Required work: From the records below, please repeat exactly the line that has "Given: Expand options", the line that has "Open Google Lens", and every line between them, and nothing else.

Provided data:

>>>

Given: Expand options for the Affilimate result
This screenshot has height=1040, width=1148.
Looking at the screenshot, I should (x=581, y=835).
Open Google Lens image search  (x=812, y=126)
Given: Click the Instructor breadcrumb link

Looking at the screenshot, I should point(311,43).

<<<
>>>

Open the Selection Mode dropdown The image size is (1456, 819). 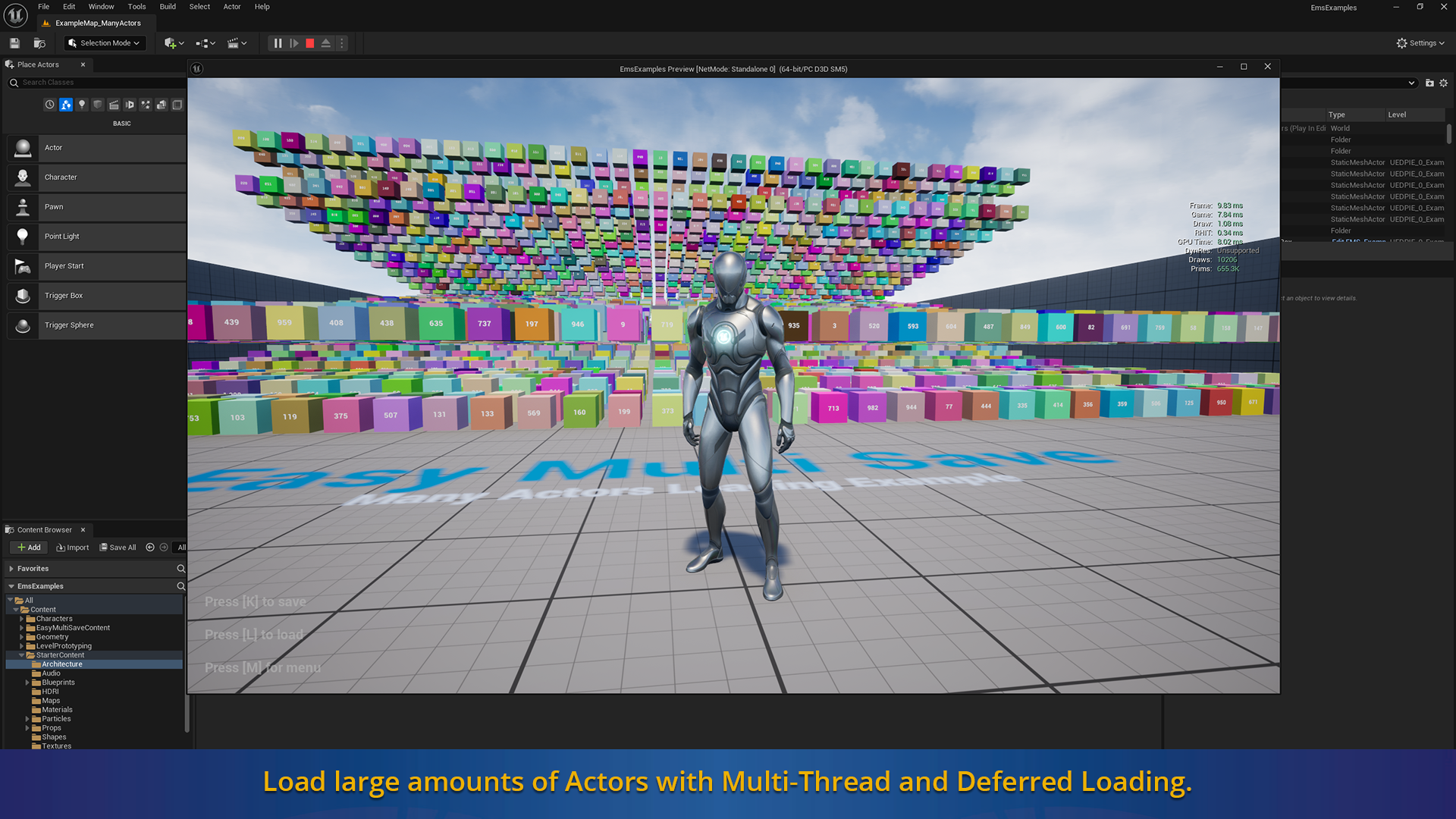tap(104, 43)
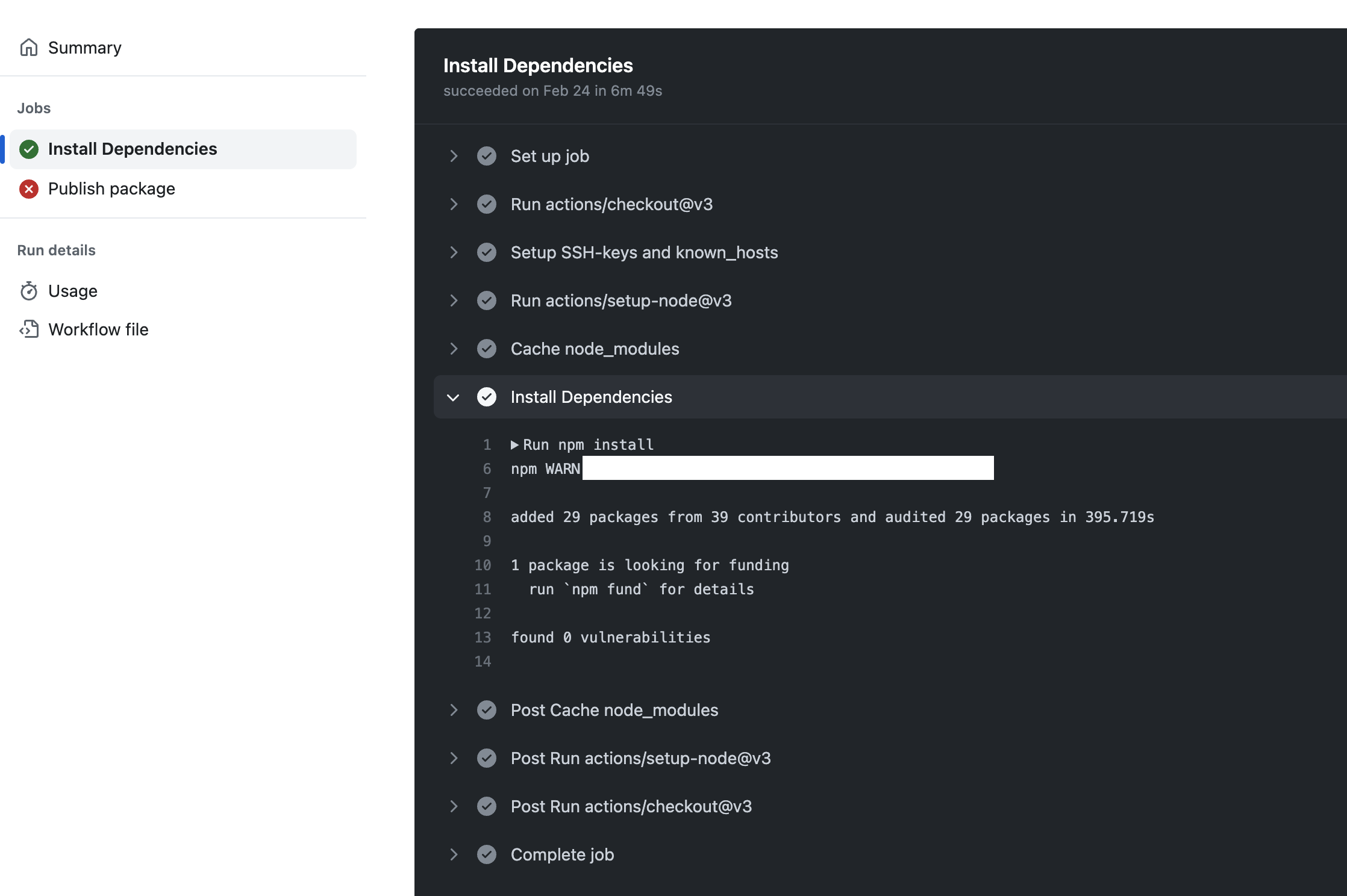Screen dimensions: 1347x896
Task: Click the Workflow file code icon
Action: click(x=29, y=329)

<<<
>>>

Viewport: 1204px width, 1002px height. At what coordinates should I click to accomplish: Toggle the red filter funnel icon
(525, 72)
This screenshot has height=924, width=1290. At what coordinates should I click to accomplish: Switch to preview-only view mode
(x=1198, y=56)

<<<

Answer for the task:
Given: Expand options for the Affilimate result
This screenshot has height=1040, width=1148.
Looking at the screenshot, I should (x=581, y=835).
Open Google Lens image search  (x=812, y=126)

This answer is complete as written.